Bilder aus Erfurt – Tanz in Wien. Dazwischen der Zug und alle anderen Wörter, die da noch dazugehören: Anzug, Luftzug, Vogelzug. Spielerisch erkunden Tänzer*innen das Spannungsverhältnis zwischen Individuum und Öffentlichkeit entlang der Schienen von Gestern nach Heute. Auch der Humor kommt dabei nicht zu kurz.

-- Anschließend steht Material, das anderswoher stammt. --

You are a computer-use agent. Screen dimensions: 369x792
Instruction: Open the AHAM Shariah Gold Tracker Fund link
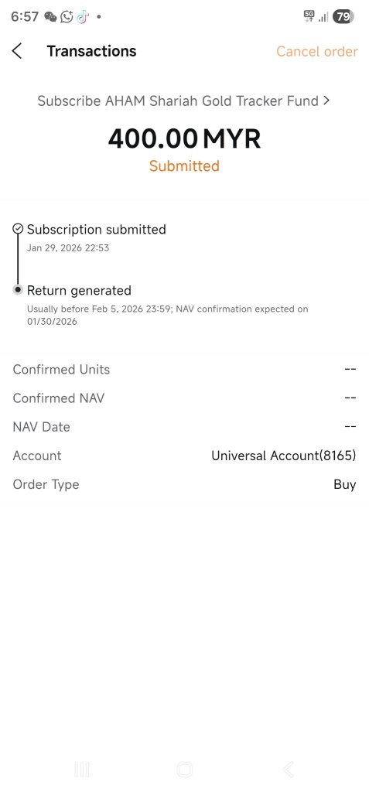(x=178, y=101)
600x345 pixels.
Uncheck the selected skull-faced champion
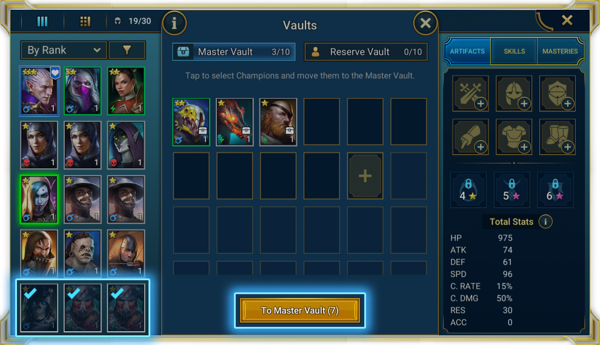[39, 307]
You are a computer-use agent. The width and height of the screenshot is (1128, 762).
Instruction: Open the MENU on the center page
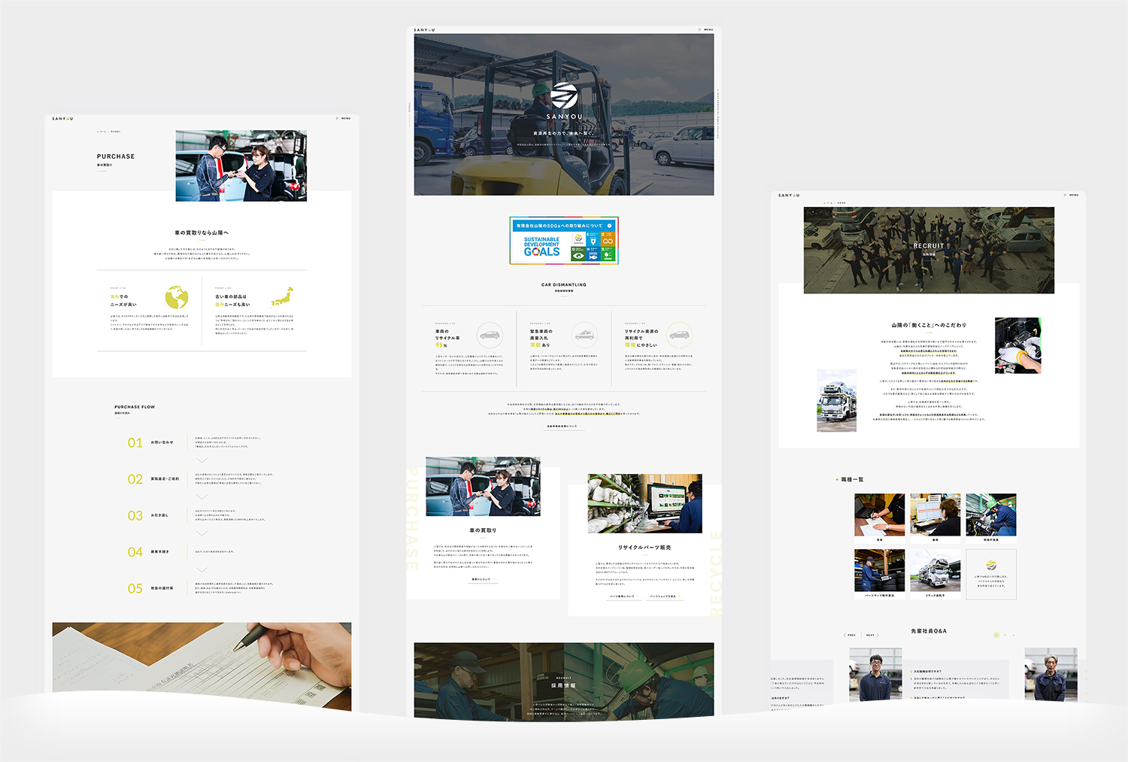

Bisweilen ist der Aufenthalt in einem Bahnhof, einem Wartehäuschen, einem Zugabteil eine einsame Geschichte. Doch der Zug ist ein öffentlicher Raum und alle, die einsteigen und sich auf die Reise machen, sind Teil dieses Raumes. Jede*r nimmt sich in diesem Raum als Individuum wahr, ist aber Teil des Reisekollektivs. Während Biografien hinter Zeitungen und Smartphones verborgen bleiben, entfaltet sich ein unbewusster Austausch durch Blicke, Haltungen und schlichte Präsenz.
Bilder für einen Tanz
Im begrenzten Raum des Zuges herrscht Ordnung nach Sitz- und Stehplätzen. In der Stadt und im urbanen Raum entsteht diese Ordnung durch Architektur und Infrastruktur. Hochhäuser, Straßen, Plätze: Oberflächen und Fluchten haben ihre eigenen Spannungen und Bewegungen. Wir sehen sie in Glas, Beton und Kunststoff statisch flimmern. Als wären sie ebenfalls am Tanzen. Die mobile Immobilie – der Abend lädt ein, den öffentlichen Raum neu wahrzunehmen.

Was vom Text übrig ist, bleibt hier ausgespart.